### Testo da leggere

........

(Adnkronos) – "Credo che dapagliflozin sia un farmaco rivoluzionario perché, oltre ad avere ottenuto dei significativi risultati – una riduzione della morte totale del 10%, una riduzione della morte cardiovascolare del 14% e una riduzione del 29% dell'ospedalizzazione per scompenso cardiaco – questo farmaco è anche in grado di migliorare la qualità di vita di questi pazienti, che è altrettanto importante".
Così Michele Senni, direttore del Dipartimento Cardiovascolare e dell'Unità compressa di Cardiologia dell'ospedale Papa Giovanni XXIII di Bergamo, professore all'università Milano Bicocca, commenta all'Adnkronos il via libera dell'Agenzia italiana del farmaco (Aifa) a dapagliflozin, primo e unico Sglt2i (inibitore selettivo del co-trasportatore renale di sodio e glucosio) rimborsato in Italia, oltre che per il trattamento dello scompenso cardiaco cronico sintomatico, anche per il trattamento del diabete mellito di tipo 2 e della malattia renale cronica.
"Altro dato molto importante – continua Senni – è che finalmente abbiamo una classe di farmaci che è in grado di cambiare l'outcome dei pazienti, quindi la prognosi dello scompenso cardiaco", patologia che interessa "circa 850-900mila italiani ed è la prima causa di ricovero, dopo il parto naturale". Dapagliflozin "è un farmaco molto sicuro, molto ben tollerato e facile da usare – sottolinea il cardiologo – dato che è in unico dosaggio e unica somministrazione giornaliera", ma "deve essere utilizzato il più precocemente possibile.

........

### Raccolta delle voci
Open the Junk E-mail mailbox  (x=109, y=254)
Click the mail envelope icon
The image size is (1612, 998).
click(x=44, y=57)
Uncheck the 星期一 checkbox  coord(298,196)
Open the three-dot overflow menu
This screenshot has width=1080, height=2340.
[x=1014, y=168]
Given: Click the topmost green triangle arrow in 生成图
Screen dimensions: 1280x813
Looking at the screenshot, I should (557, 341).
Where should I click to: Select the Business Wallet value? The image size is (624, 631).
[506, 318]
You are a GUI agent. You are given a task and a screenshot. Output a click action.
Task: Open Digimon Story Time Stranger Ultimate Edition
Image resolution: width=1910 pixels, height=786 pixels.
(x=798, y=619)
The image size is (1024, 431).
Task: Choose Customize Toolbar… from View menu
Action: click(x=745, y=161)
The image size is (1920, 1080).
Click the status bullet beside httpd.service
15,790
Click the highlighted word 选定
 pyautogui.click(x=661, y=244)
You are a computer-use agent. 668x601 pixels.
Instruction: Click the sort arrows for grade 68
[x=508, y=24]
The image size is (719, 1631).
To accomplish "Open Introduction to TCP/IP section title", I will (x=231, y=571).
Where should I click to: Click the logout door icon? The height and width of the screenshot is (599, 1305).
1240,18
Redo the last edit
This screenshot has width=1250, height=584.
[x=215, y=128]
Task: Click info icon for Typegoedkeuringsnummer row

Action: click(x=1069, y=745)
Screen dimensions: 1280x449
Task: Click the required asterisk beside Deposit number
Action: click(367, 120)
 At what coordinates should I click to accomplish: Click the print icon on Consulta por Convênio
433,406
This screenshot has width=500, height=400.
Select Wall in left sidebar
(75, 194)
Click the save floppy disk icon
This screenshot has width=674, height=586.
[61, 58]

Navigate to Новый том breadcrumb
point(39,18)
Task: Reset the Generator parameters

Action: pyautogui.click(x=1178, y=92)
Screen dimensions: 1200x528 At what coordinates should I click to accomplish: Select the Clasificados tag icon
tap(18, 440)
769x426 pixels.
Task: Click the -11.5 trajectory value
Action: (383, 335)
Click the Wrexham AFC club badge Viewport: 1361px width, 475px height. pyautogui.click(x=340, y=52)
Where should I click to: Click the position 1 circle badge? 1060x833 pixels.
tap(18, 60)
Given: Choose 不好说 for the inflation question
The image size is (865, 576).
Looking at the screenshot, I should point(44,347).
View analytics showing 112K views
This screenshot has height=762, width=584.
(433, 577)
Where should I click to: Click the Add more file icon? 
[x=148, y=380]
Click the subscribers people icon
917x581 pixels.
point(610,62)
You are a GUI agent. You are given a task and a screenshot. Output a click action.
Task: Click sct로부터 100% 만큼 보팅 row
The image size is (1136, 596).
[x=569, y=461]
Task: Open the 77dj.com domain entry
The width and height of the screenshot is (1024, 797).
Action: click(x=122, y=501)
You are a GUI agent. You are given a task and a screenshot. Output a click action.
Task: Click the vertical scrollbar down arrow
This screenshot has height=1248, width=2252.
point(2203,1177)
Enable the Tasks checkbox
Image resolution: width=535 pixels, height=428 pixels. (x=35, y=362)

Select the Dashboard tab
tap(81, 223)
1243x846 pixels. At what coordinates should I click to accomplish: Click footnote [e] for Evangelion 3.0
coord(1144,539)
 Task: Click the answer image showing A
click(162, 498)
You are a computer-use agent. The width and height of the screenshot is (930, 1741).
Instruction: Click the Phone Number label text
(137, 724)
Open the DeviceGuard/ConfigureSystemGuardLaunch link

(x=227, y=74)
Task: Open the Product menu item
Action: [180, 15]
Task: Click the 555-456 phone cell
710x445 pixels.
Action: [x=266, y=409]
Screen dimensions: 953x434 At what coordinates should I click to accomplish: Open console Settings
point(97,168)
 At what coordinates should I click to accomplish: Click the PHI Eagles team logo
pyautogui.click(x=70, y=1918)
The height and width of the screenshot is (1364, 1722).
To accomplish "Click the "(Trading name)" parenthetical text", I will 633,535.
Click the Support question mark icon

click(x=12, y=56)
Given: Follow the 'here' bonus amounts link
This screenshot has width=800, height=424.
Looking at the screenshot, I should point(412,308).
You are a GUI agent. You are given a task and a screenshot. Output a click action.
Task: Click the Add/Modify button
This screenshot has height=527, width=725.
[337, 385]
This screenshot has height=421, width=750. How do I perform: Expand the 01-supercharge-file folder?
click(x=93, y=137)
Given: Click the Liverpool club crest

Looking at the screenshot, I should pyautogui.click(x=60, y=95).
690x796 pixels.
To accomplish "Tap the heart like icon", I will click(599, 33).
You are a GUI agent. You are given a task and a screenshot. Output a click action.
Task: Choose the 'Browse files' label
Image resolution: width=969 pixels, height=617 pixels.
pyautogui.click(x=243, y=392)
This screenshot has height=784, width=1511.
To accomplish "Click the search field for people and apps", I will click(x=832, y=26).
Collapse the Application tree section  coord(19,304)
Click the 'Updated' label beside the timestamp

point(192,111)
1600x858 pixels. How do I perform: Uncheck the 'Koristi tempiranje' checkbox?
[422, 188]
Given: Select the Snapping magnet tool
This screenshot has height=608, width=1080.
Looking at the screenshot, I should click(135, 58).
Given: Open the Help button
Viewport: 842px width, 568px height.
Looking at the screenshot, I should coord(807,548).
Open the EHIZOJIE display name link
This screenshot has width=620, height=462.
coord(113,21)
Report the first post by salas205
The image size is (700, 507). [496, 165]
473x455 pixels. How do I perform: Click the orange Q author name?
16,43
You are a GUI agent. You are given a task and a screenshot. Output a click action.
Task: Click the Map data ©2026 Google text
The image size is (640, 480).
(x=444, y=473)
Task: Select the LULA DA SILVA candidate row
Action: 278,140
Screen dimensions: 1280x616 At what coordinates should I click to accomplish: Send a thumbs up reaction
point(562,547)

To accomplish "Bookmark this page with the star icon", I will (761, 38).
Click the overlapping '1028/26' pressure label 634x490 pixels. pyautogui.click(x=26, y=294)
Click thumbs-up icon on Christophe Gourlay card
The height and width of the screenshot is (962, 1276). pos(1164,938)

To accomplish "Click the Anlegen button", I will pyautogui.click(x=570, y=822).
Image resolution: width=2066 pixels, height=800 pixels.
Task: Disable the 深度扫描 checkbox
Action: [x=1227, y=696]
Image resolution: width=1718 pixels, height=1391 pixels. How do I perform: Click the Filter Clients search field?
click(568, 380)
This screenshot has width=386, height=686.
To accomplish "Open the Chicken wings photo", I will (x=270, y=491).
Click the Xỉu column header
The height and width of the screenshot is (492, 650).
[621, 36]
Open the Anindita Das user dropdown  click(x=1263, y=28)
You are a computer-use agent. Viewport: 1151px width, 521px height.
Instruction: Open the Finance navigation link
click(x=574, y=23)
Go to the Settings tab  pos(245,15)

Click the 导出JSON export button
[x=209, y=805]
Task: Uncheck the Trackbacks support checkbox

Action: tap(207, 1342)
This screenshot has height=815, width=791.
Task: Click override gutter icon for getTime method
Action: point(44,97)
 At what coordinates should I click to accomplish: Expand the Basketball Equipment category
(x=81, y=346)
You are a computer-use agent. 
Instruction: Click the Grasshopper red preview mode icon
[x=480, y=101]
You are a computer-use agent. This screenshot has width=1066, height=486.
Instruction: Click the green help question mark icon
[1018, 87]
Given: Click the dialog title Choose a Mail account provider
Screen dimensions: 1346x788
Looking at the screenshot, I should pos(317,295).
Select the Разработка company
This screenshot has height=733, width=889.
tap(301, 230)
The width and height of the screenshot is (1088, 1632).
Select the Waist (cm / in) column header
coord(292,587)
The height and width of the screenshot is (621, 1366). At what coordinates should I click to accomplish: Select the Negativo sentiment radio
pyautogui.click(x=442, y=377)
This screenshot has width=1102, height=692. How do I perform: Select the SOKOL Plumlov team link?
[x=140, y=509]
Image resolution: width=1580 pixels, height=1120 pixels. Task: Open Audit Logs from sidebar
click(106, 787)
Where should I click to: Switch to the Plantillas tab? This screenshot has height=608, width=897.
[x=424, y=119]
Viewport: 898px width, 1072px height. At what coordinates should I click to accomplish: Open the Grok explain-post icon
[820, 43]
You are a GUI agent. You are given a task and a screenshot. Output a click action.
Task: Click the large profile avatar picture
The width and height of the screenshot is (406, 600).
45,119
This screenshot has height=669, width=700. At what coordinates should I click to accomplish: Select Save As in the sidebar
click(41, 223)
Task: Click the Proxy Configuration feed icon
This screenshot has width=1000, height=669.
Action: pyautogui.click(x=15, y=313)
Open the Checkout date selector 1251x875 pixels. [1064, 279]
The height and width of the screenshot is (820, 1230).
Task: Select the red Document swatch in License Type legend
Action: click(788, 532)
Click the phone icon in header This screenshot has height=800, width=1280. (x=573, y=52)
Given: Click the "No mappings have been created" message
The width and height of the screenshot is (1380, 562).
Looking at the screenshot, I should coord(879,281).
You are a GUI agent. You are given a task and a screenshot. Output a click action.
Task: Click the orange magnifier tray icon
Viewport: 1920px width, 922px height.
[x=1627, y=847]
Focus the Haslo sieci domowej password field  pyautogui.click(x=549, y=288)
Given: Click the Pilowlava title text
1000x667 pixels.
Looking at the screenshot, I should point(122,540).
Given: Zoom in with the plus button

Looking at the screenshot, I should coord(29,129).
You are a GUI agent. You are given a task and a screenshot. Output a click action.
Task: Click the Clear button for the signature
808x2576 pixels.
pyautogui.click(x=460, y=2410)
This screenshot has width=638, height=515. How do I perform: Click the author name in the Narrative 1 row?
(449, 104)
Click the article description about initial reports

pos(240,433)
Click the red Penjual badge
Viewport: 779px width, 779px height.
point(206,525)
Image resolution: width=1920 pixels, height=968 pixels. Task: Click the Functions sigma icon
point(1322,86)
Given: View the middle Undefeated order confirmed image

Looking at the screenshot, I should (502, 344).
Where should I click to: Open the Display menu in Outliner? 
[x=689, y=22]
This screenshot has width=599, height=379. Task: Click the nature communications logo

........

### Attività da svolgere
1 - Traduci in inglese questa frase del testo sul dapagliflozin: «"Altro dato molto importante – continua Senni – è che finalmente abbiamo una classe di farmaci che è in grado di cambiare l'outcome dei pazienti, quindi la prognosi dello scompenso cardiaco", patologia che interessa "circa 850-900mila italiani ed è la prima causa di ricovero, dopo il parto naturale".»
2 - Scrivi il seguito del testo sul dapagliflozin, cominciando subito dopo la sua ultima frase.

### Soluzioni
1 - "Another very important finding," Senni continues, "is that we finally have a class of drugs capable of changing patient outcomes, and therefore the prognosis of heart failure," a condition that affects "about 850,000 to 900,000 Italians and is the leading cause of hospitalization after natural childbirth."

2 -
Abbiamo visto che i risultati sono già significativi entro 2 settimane nei pazienti con scompenso cardiaco a funzione sistolica preservata ed entro un mese in quelli con frazione di eiezione ridotta". Sono "centinaia di migliaia di persone – evidenzia Senni – che fino ad oggi non avevano nessun farmaco disponibile. Ora abbiamo finalmente un farmaco che li può curare cambiando l'outcome, quindi la prognosi, morte, ospedalizzazione, morte cardiovascolare, ma anche, ed è importante, la qualità di vita.
Perché non solo bisogna far prolungare la vita dei pazienti, spesso anziani, ma anche farli vivere bene". Come è stato ricordato oggi nel corso di una conferenza stampa a Milano, organizzata da AstraZeneca, lo scompenso cardiaco, che si definisce come un'incapacità o insufficienza della pompa cardiaca a garantire l'adeguato apporto di sangue negli organi, "colpisce il 10% dei soggetti sopra i 65 anni. Il 10% della popolazione ha uno scompenso cardiaco.